Os diplomas sobre a nova fórmula dos cortes salariais e da contribuição de sustentabilidade foram enviados ontem para promulgação, dispondo agora o Presidente da República de oito dias para decidir se pede a fiscalização preventiva da constitucionalidade.
De acordo com a informação disponível esta manhã na página da Assembleia da República, os dois diplomas foram enviados ontem para promulgação "após as 18:00".
Na quarta-feira, o Governo divulgou que já enviou para o chefe de Estado uma carta onde expõe os motivos pelos quais pretende que o chefe de Estado suscite a fiscalização preventiva de normas orçamentais relativas aos salários e pensões.

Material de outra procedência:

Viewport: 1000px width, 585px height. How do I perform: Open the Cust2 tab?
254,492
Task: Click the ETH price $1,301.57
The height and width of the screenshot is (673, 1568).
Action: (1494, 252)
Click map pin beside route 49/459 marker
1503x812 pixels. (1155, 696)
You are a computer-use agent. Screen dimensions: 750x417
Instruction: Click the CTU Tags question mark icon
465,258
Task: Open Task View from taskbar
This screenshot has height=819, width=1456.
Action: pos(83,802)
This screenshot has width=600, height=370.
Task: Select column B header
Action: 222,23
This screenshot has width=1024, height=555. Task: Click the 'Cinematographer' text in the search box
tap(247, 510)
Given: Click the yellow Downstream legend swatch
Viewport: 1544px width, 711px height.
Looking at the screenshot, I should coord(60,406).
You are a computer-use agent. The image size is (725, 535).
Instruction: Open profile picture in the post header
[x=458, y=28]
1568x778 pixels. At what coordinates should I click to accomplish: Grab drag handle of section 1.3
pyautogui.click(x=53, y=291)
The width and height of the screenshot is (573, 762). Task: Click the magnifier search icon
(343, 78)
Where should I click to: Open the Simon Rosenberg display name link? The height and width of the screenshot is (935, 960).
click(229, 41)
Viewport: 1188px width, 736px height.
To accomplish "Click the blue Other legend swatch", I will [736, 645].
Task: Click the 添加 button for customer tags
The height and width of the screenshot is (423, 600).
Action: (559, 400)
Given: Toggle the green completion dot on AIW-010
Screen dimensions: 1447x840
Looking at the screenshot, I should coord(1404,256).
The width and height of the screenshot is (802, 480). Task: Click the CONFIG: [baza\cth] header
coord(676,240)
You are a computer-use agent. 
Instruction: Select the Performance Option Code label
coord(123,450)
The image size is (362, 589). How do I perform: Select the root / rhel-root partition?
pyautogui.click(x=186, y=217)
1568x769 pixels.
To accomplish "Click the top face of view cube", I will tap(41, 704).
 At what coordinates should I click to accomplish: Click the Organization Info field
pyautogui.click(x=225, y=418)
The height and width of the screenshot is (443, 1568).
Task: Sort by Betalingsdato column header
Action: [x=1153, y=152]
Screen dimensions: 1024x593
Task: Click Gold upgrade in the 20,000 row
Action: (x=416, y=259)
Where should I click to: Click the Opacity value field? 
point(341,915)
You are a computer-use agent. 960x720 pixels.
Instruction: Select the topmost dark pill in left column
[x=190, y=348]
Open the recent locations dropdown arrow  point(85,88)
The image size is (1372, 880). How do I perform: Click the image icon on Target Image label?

O diploma que reintroduz os cortes entre 3,5% e 10% nos salários do setor público acima dos 1.500 euros e o diploma que cria a contribuição de sustentabilidade, a solução definitiva que substituirá a Contribuição Extraordinária de Solidariedade, foram aprovados pela Assembleia da República a 25 de julho.
Antes, o primeiro-ministro, Pedro Passos Coelho, anunciou que o executivo iria fazer chegar uma carta ao Presidente da República, Aníbal Cavaco Silva, «exprimindo os termos» em que o Governo julga «que uma fiscalização preventiva pode ser útil para o país». A carta já se encontra em Belém desde terça-feira, mas o seu conteúdo não foi revelado.